→ Passage given

--- Start ---

Day 5 of 10
Jude and the Subverters
Contending for the faith without becoming the bitter version of yourself
Scripture Readings
Today's Scripture
The whole letter of Jude is twenty-five verses. Read it twice today. Here is its heart.
Jude 3-4 — "I found it necessary to write appealing to you to contend for the faith that was once for all delivered to the saints. For certain people have crept in unnoticed... ungodly people, who pervert the grace of our God into sensuality and deny our only Master and Lord, Jesus Christ."
Jude 22-23 — "And have mercy on those who doubt; save others by snatching them out of the fire; to others show mercy with fear, hating even the garment stained by the flesh."
Jude 24 — "Now to him who is able to keep you from stumbling and to present you blameless before the presence of his glory with great joy."
The Big Idea
Jude wanted to write a happy letter about salvation. Instead he had to write an urgent one, because smooth-talking teachers had slipped into the church and turned grace into a permission slip for sin. His little letter shows us how to fight for the truth without turning bitter — and it ends not with our grip on God, but with God's grip on us.

--- End ---

→ Information supplied
--- Start ---

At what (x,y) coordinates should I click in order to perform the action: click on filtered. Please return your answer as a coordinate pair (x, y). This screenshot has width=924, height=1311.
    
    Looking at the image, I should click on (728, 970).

--- End ---
--- Start ---

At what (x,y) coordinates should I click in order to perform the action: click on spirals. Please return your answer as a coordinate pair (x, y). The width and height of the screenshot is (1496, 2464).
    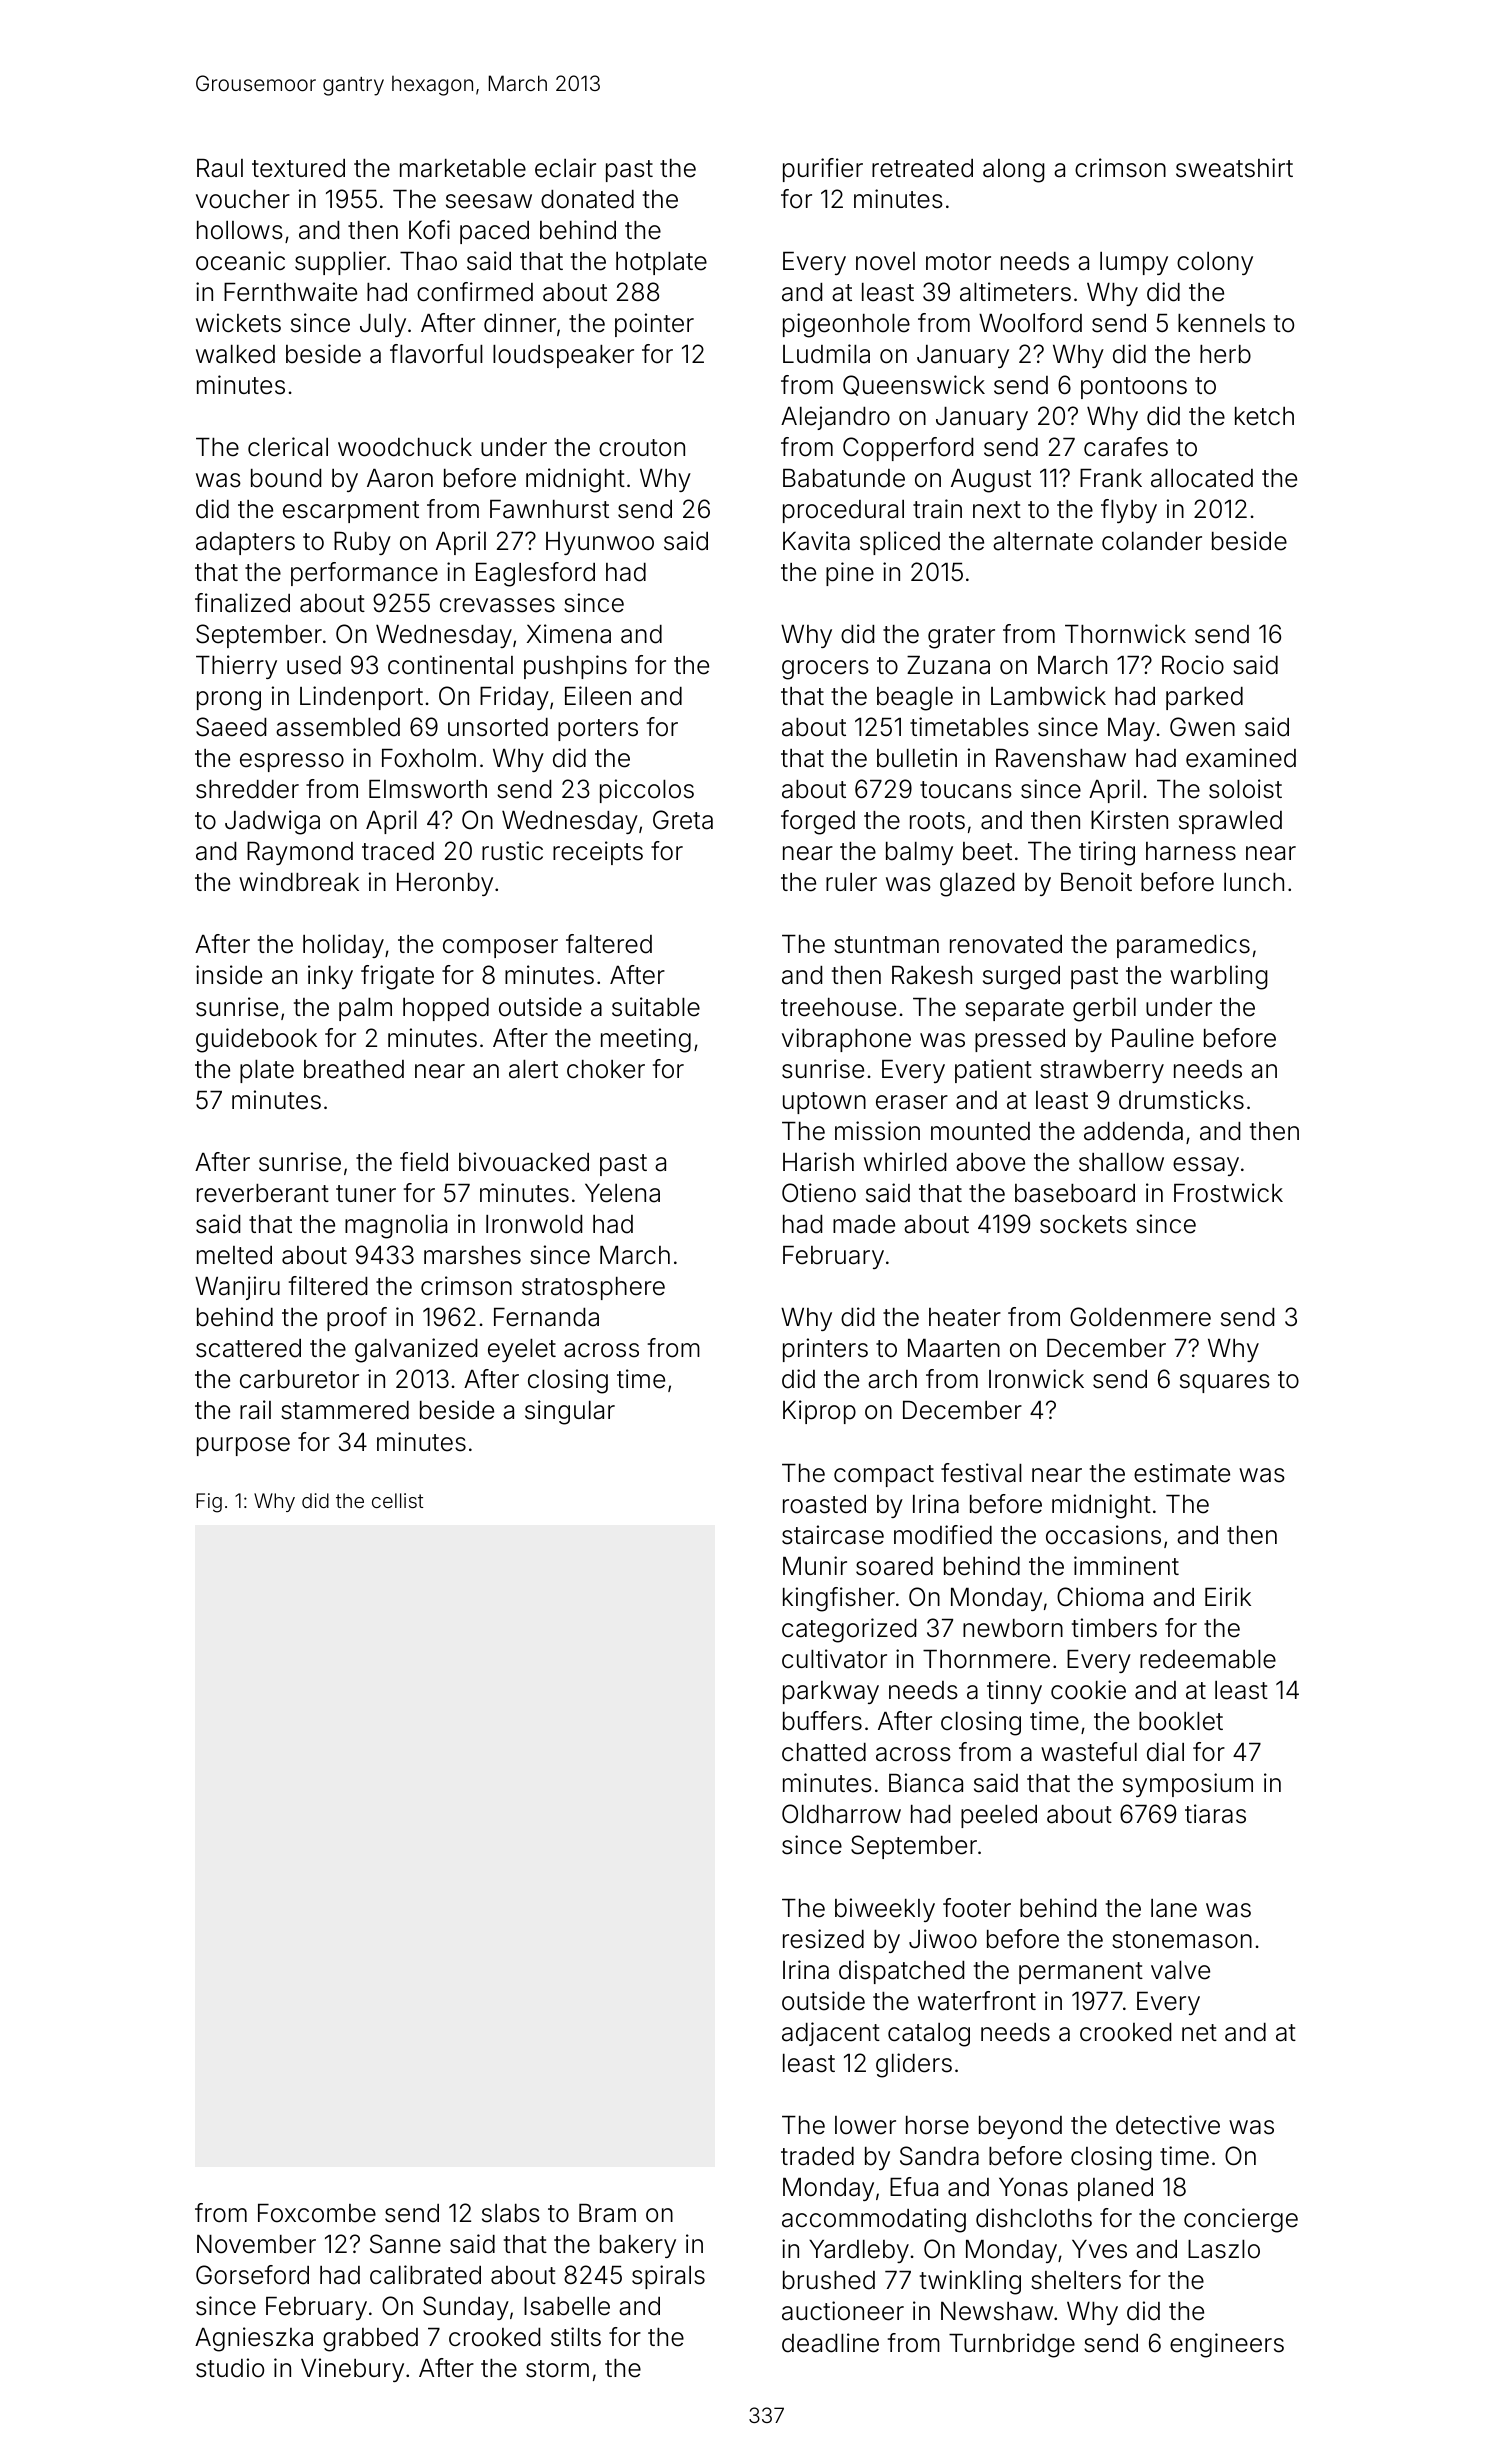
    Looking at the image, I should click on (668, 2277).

--- End ---
--- Start ---

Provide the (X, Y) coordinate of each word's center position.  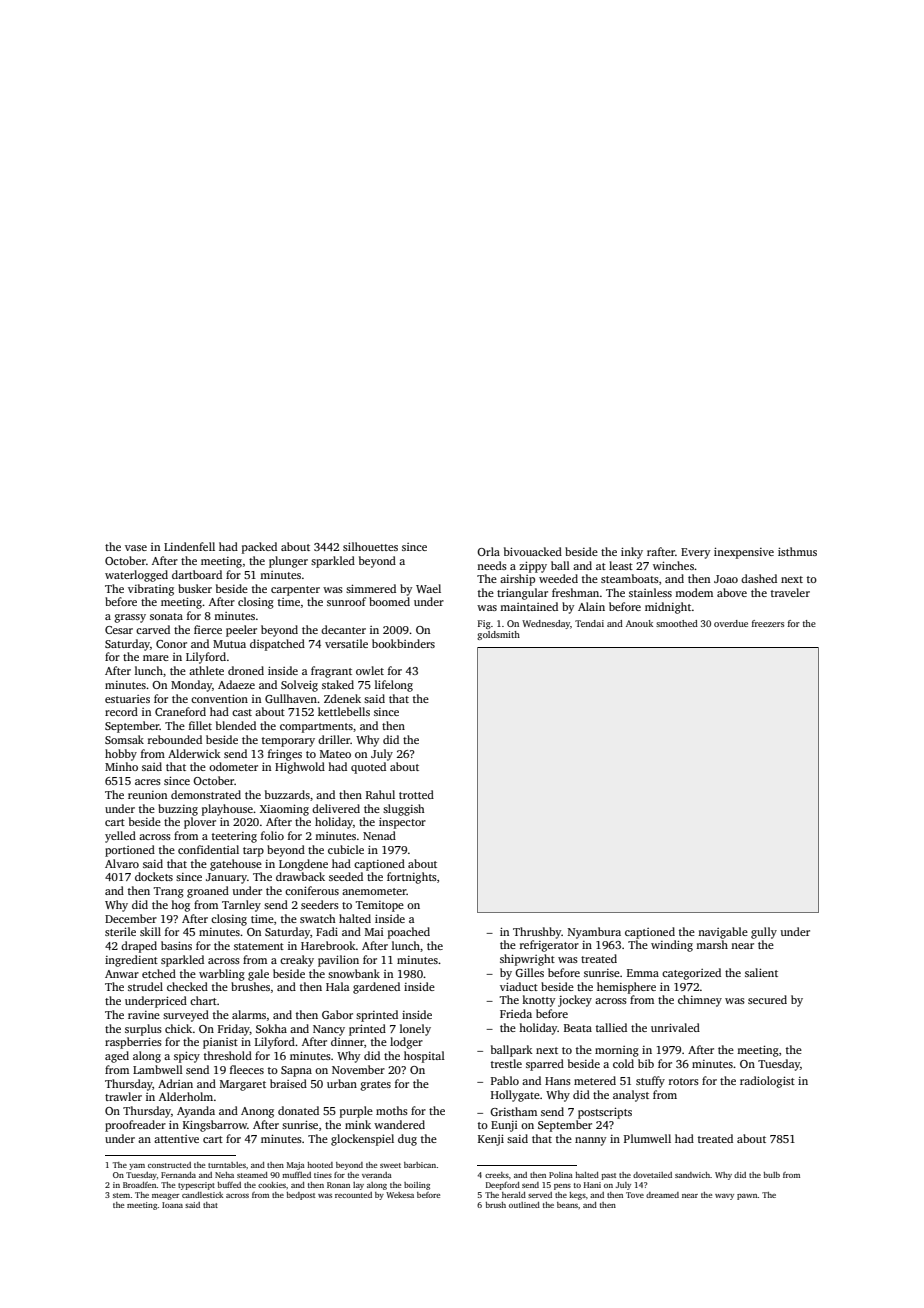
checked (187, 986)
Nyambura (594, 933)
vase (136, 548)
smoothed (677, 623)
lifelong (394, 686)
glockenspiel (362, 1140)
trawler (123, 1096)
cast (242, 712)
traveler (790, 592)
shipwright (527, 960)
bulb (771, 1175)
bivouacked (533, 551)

--- End ---

→ Objective 1
Answer these from the devotional on Jude:
(a) How many verses long is the letter of Jude?
(b) What kind of letter did Jude first want to write?
(c) In Jude 24, God is able to keep you from what?
→ Objective 2
Copy the part of the records that opens with the line containing "has width=924, height=1311." and closes with the line containing "Looking at the image, I should click on (728, 970).", both lines included.
The records have nothing to do with the text.

→ Final result 1
(a) Twenty-five verses.
(b) A happy letter about salvation.
(c) Stumbling.

→ Final result 2
At what (x,y) coordinates should I click in order to perform the action: click on filtered. Please return your answer as a coordinate pair (x, y). This screenshot has width=924, height=1311.
    
    Looking at the image, I should click on (728, 970).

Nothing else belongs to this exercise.